The History & Culture of Abita Springs
Now on display are our ten displays on the following subjects: Timber, Water, Tourism, Festivals, Choctaw, the Arts, Our Town, Abita Brewing, and Hotels.
Honoring the long life and fanciful illustrations
of an Abita Springs artist
December 8, 6-9pm
A retrospective show for Abita Springs artist/illustrator Roy Robinson will be held at the Abita Springs Trailhead Museum December 8-9 and 14-16, 2018. The opening reception is 6-9pm on Saturday, December 8.
Roy passed away at age 97 in January of this year. He was still producing cartoons in collaboration with Maurice Le Gardeur, a.k.a. The Bard of Boston Street, that still regularly appear in the St. Tammany Farmer. His cartoons are known for their quick, lean lines and fluid watercolor technique. Roy and Maurice have won 30 national awards for their “Mona” book series.

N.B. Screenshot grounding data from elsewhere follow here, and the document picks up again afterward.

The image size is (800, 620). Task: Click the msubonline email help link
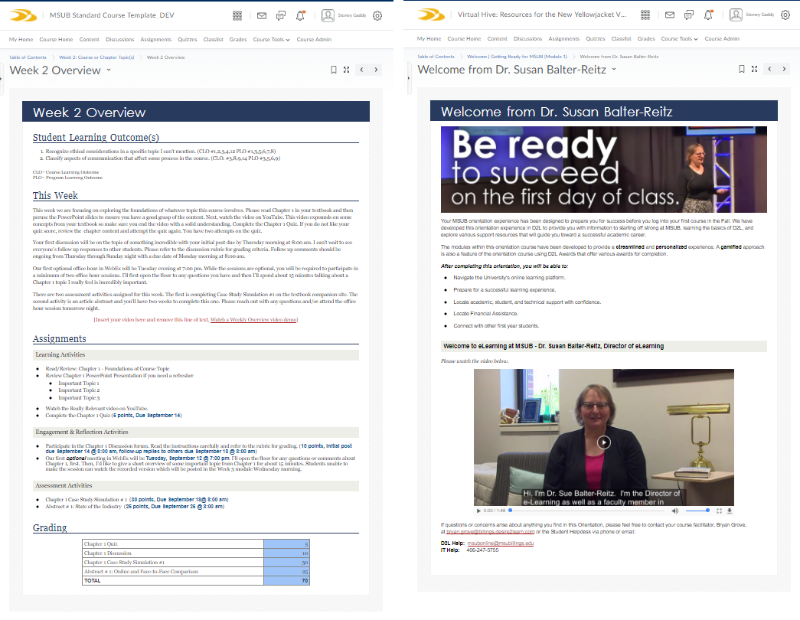[501, 543]
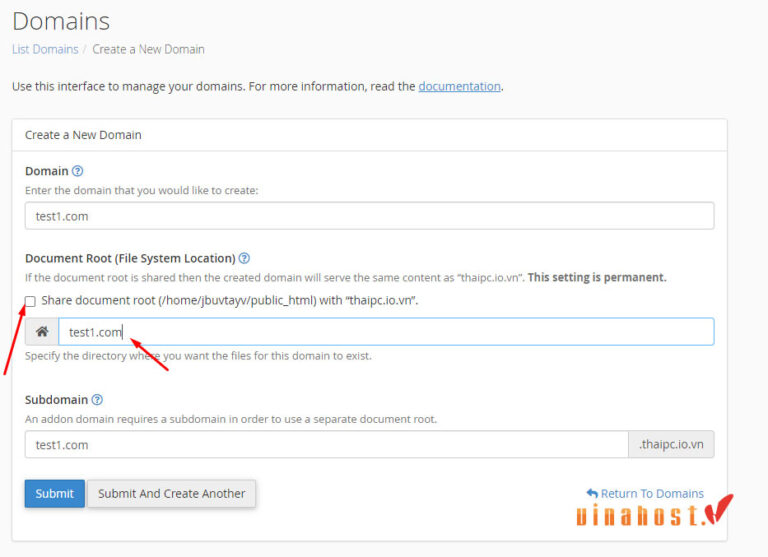The height and width of the screenshot is (557, 768).
Task: Click the .thaipc.io.vn domain suffix
Action: coord(670,445)
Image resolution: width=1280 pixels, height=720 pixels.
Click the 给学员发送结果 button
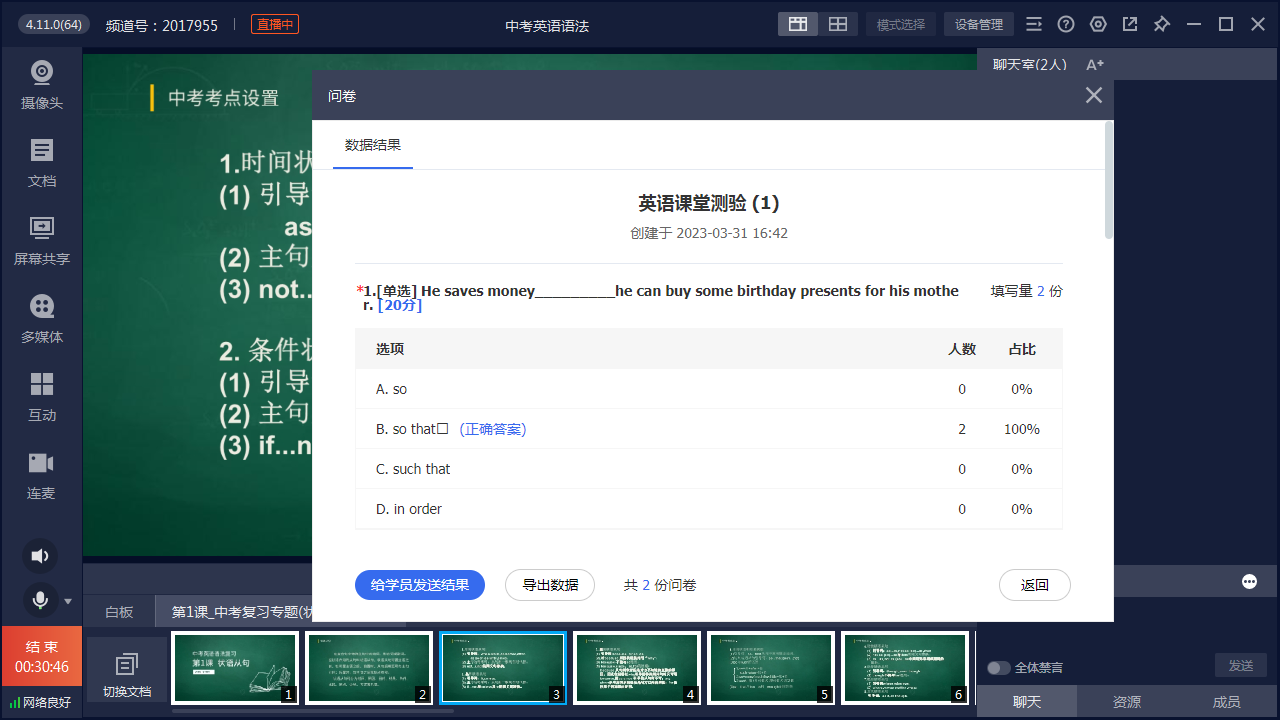[x=419, y=585]
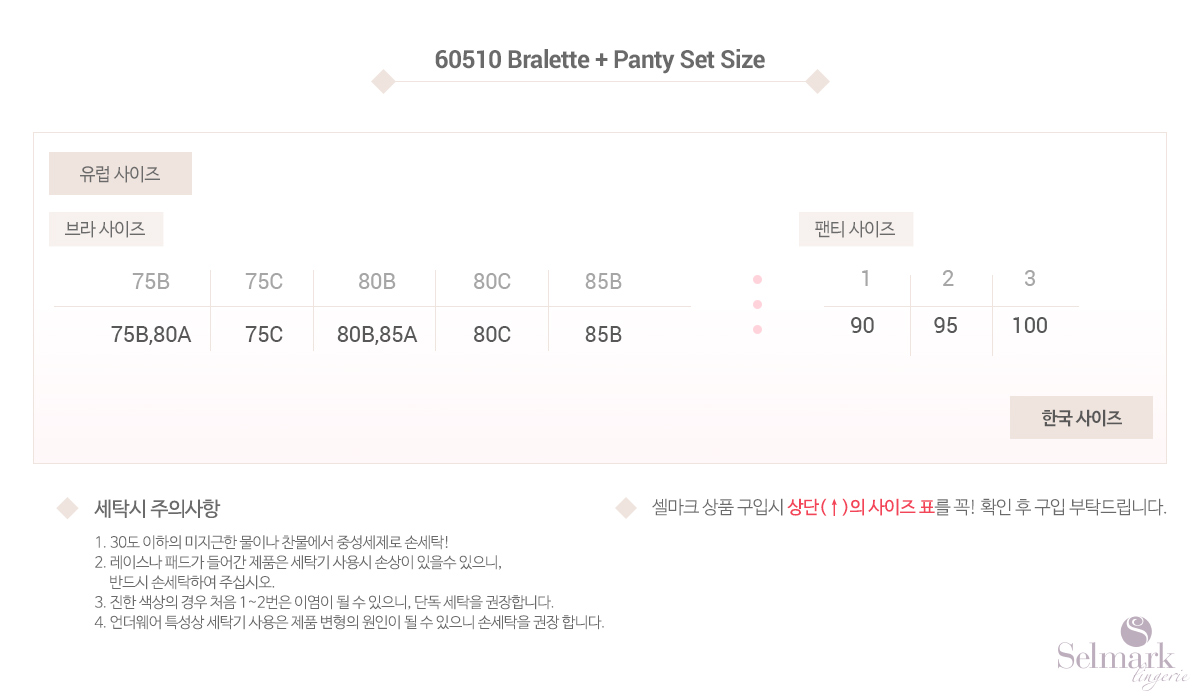Image resolution: width=1200 pixels, height=700 pixels.
Task: Click Korean size 80B,85A cell
Action: click(x=377, y=334)
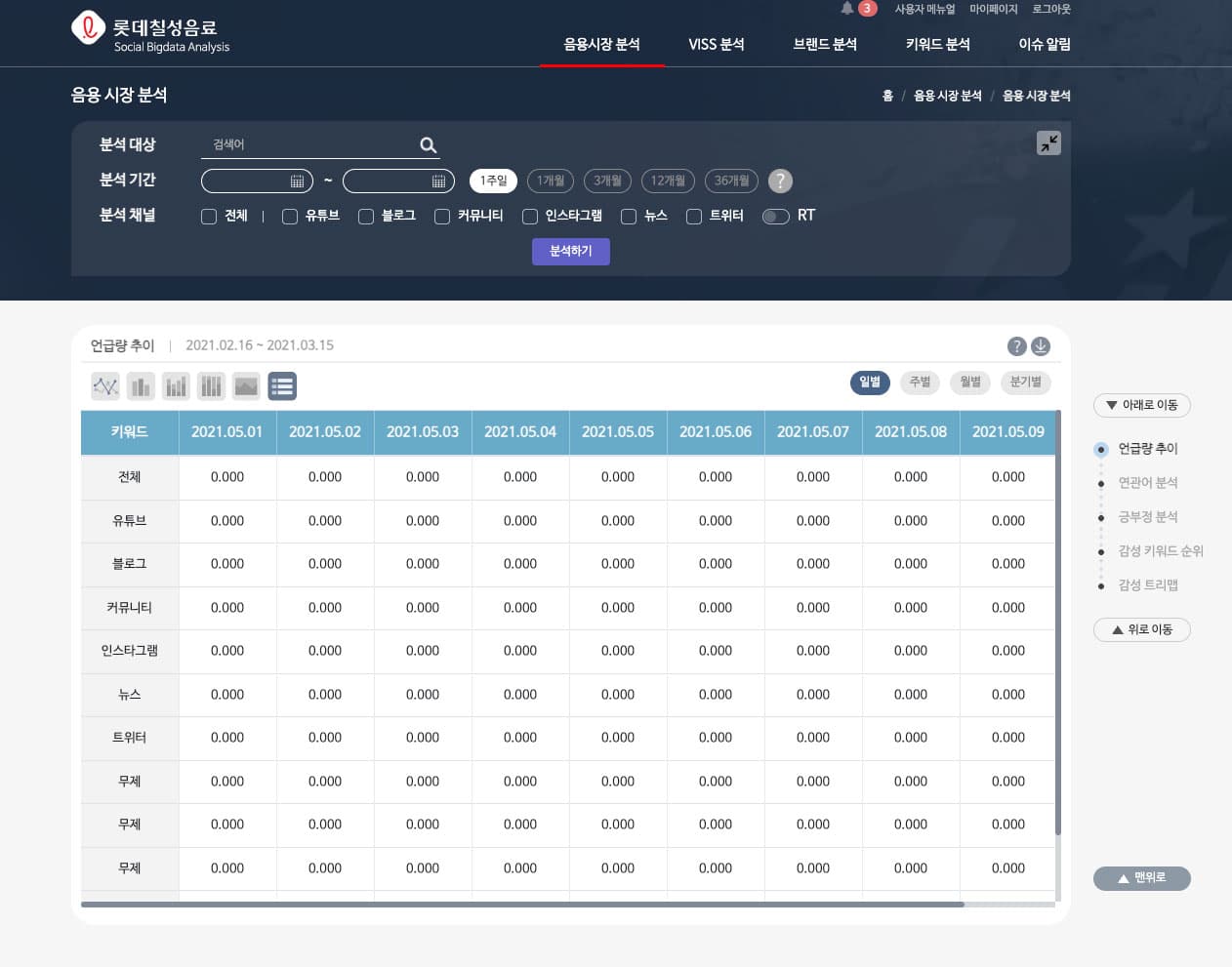Collapse the search panel with shrink icon

[x=1048, y=143]
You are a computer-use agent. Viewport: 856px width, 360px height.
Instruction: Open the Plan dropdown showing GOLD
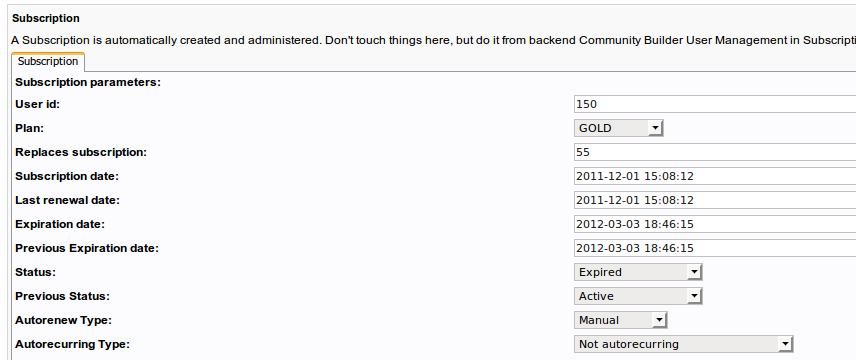(x=619, y=128)
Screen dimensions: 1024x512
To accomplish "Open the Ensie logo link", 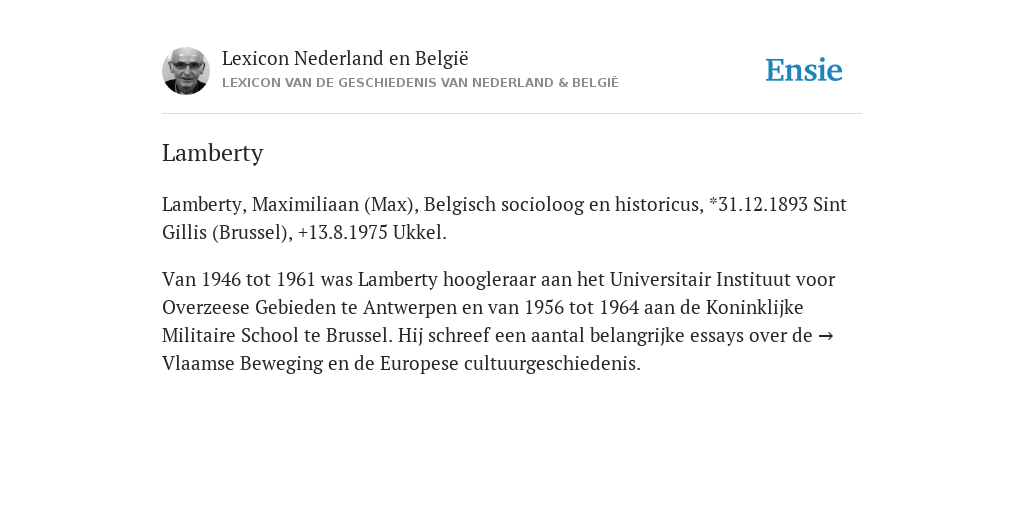I will click(x=804, y=70).
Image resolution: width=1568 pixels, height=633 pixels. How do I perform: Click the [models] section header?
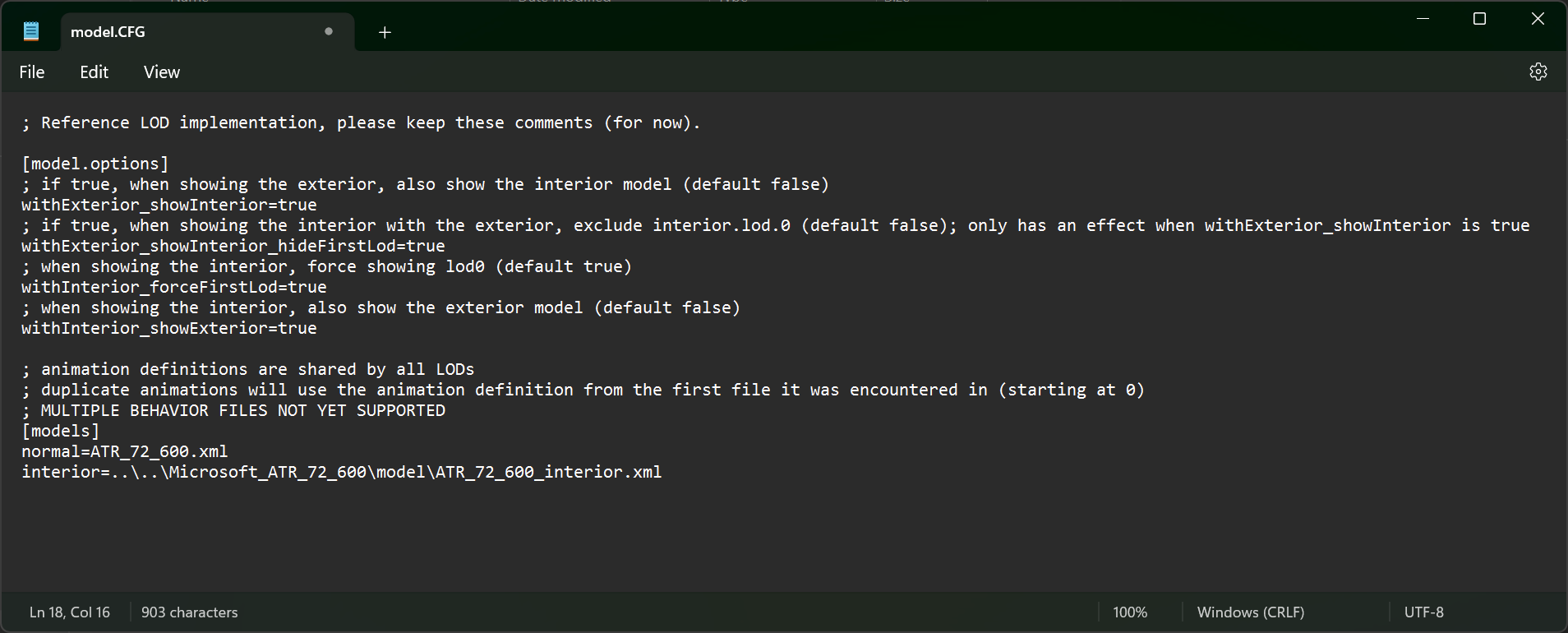61,430
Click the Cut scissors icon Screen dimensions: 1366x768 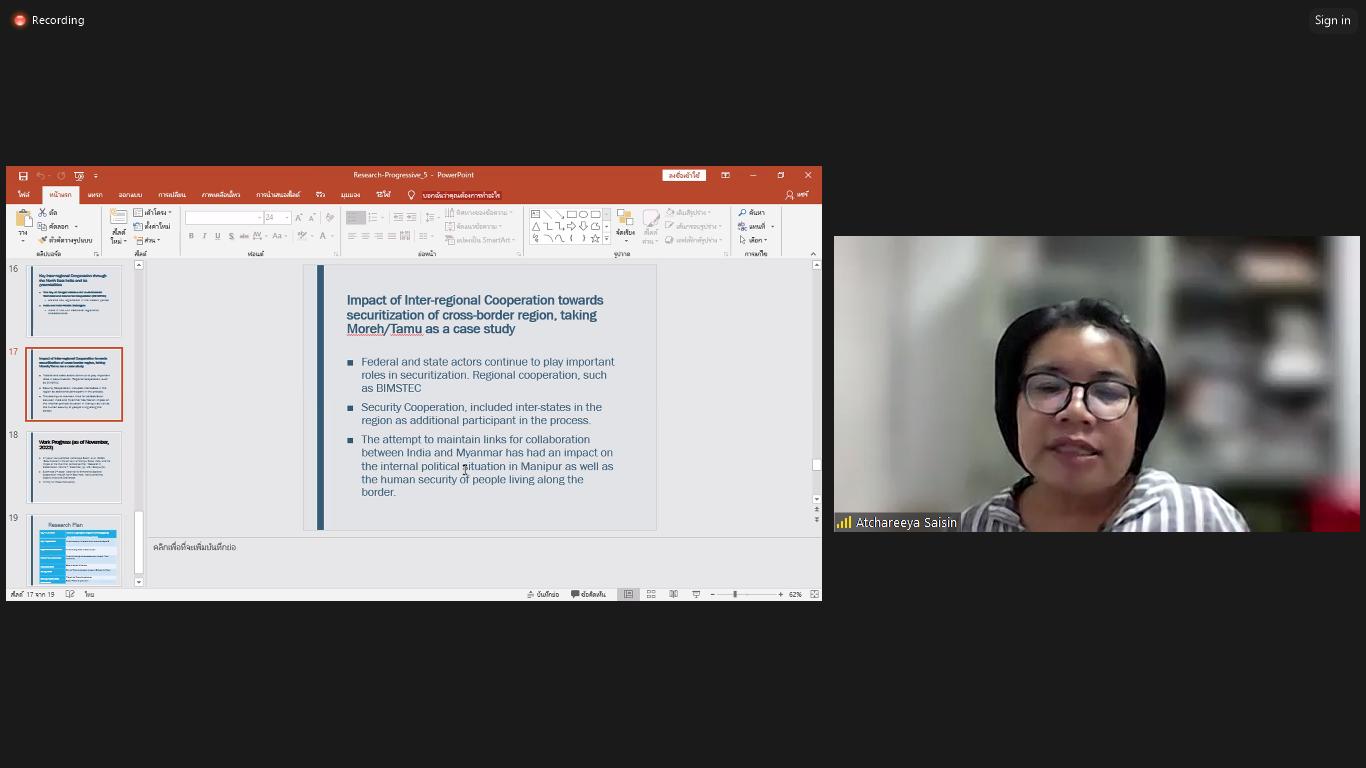pyautogui.click(x=43, y=213)
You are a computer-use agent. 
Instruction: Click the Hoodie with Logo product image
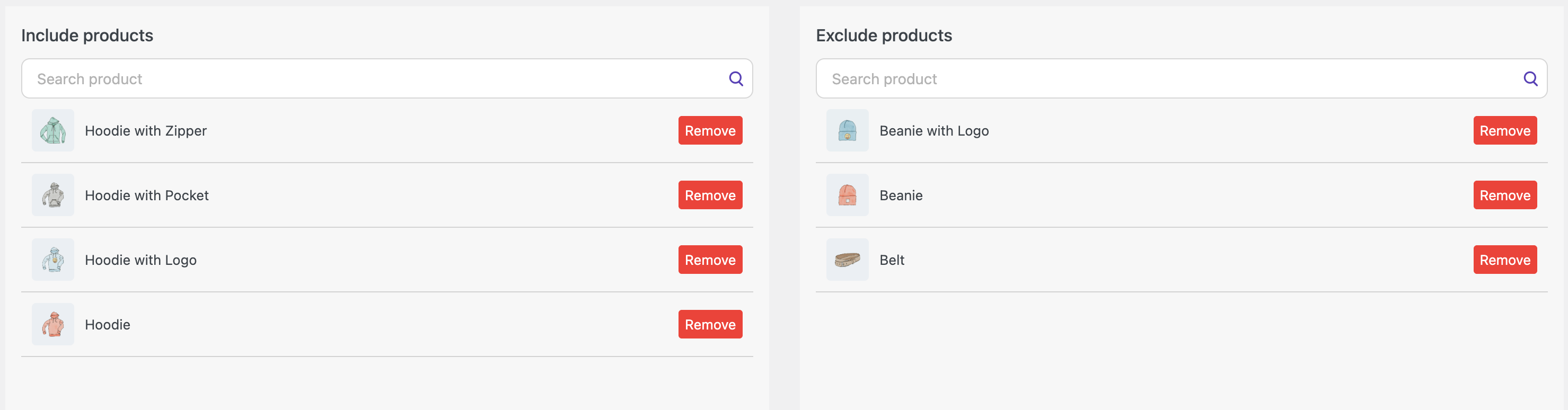[x=53, y=259]
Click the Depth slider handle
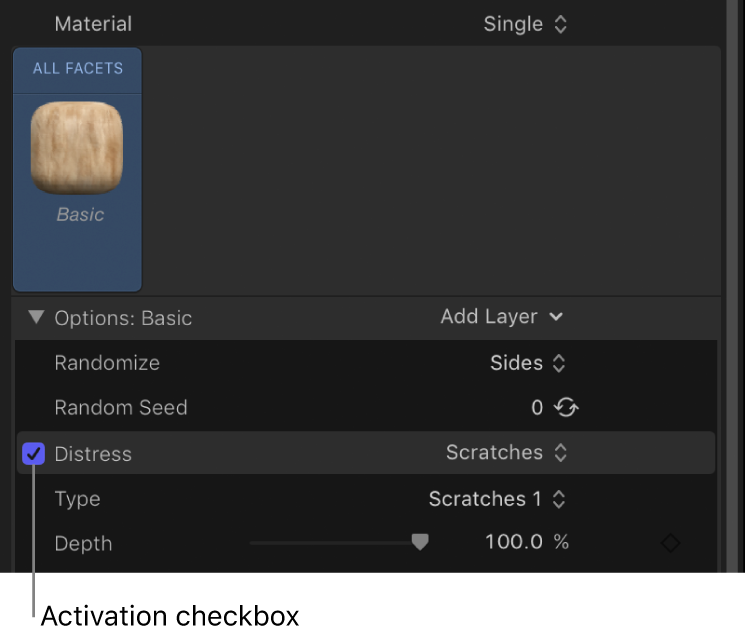The image size is (746, 644). click(421, 541)
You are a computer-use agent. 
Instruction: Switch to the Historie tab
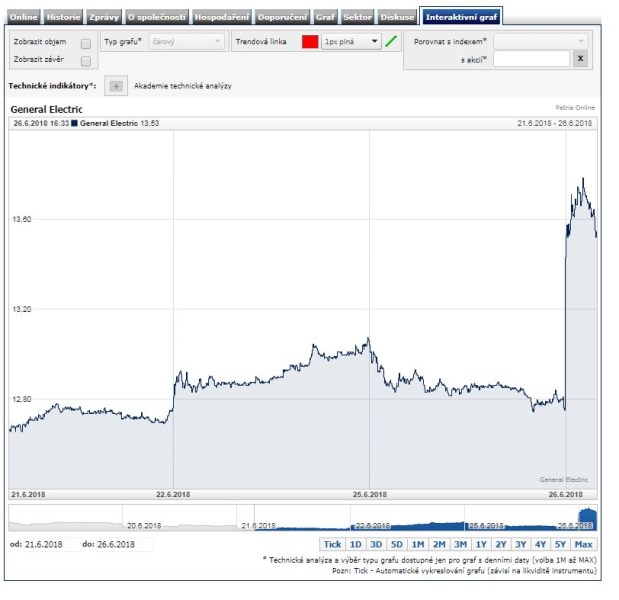(63, 17)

Roy began his career as a cartoonist in the U.S. Army Air Corps during World War II. He first studied art at the University of Iowa Art School and later, on the GI Bill, at the Art Student’s League in New York City. After moving to New Orleans, he worked 25 years for Mouton design firm, where he designed the city’s logo. He also taught graphics at Newcomb art school.
- PREVIOUS EXHIBITIONS -
Landscape Art Show & Sale
An exquisite display and enchanting opening reception highlighted the 2018 show.
En Plein Air - Inside the Museum for the First Time
We moved from the 1884 Pavilion to the newly renovated museum to rave reviews.
November 19, 2016 - January 1, 2017
Hometown Teams: How Sports Shape America
The Smithsonian Institution has produced an exceptional, interactive exhibit that we are excited to offer during this Holiday Season, brought to Abita Springs by the Louisiana Endowment for the Humanities and with the support of the National Endowment for the Arts.
As a Museum on Main Street exhibit, Hometown Teams captures the stories that unfold on the neighborhood fields and courts, and the underdog heroics, larger-than-life legends, fierce rivalries, and gut wrenching defeats.